Popularity does not at all have to equate to giving in to demands. Children like consistent calm parenting... But they also like what they like. In they same way as we have preferences as to how to spend our time so do children and maybe playing "ninja" is just more fun than drawing.

I do think you have to discuss these issues with your husband but your OP is not clear about what he would have done differently to you at the pinch point.

When you say " not much disciplining" what does that mean to you.

HomeMeasurements Thu 21-Jan-16 14:08:16

He does a lot of negotiating rather than no it's bedtime etc.

To be clear we don't just mooch about the house. I work FT so he's in nursery and childcare and doing a lot of activity in the day. On the weekends we go out a lot, I do lots of running around outside type playing just not as much at home.

My point is that ultimately DH is more fun than me and therefore preferred which is fine. But the hard part is that when DS doesn't get his way he wants DH.

BarbarianMum Thu 21-Jan-16 15:21:05

Dh does lots of negotiating, I'm more authoritarian. Our children behave better for me smile although I expect it will work better for dh in the teenage years.

It sounds to me as if your ds is just testing the boundaries. Your boundaries. Of course he doesn't hate you - he's asking for daddy because he wants his own way and he knows it pushes your buttons.
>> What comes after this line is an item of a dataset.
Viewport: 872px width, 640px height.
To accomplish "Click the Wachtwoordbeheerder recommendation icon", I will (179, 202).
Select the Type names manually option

As long as your husband isn't undermining you it doesn't really matter that you parent differently - you do more of it and children can get used to different approaches from different people very easily.
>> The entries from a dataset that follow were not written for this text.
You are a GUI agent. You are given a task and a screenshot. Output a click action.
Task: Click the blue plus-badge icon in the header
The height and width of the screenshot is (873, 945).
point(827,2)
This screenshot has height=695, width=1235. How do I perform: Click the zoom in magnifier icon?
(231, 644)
(Incidently, ds2 asks for me when he's messing his dad around at bedtime. God knows why - if I do show up he gets a rocket and straight to bed with no story. Actually, I do know why - it's a delaying tactic).

BarbarianMum Thu 21-Jan-16 15:22:47

"the hard part is that when DS doesn't get his way he wants DH."
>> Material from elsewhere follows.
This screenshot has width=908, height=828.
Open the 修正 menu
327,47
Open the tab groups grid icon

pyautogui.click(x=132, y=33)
Honestly, you are taking this way to personally. He loves you but wants his own way.

HomeMeasurements Thu 21-Jan-16 15:43:21

No no I mean because he just screams for DH and won't listen to anything I say. Ie he thinks that if he can have the conversation with DH he will get his way. It is hard that way not hard on my feelings.

BarbarianMum Thu 21-Jan-16 15:49:20

Ok, I'm glad I misunderstood. And would your dh back you up if he was there? If so, it might be worth you/he explaining this to your ds in this sort of situation. Very useful for kids to see you as a team.

On a separate note, have you tried bringing bedtime earlier? I find bedtimes go worse when dc are overtired.

whatsoever Fri 22-Jan-16 08:54:54

We have an awful lot of "I don't like you mummy, I only like daddy" at the moment. But as soon as DH tells him something he doesn't want to hear, that gets reversed! Don't take it personally - kids will just profess to like whoever does/says what they want to hear at that age.

I also got yesterday "I don't want to go home, I want to stay and play at nursery." Normally I'd be a bit hurt by this but we'd been worried he wasn't happy at nursery since three of his best buddies moved up a room so I was actually delighted.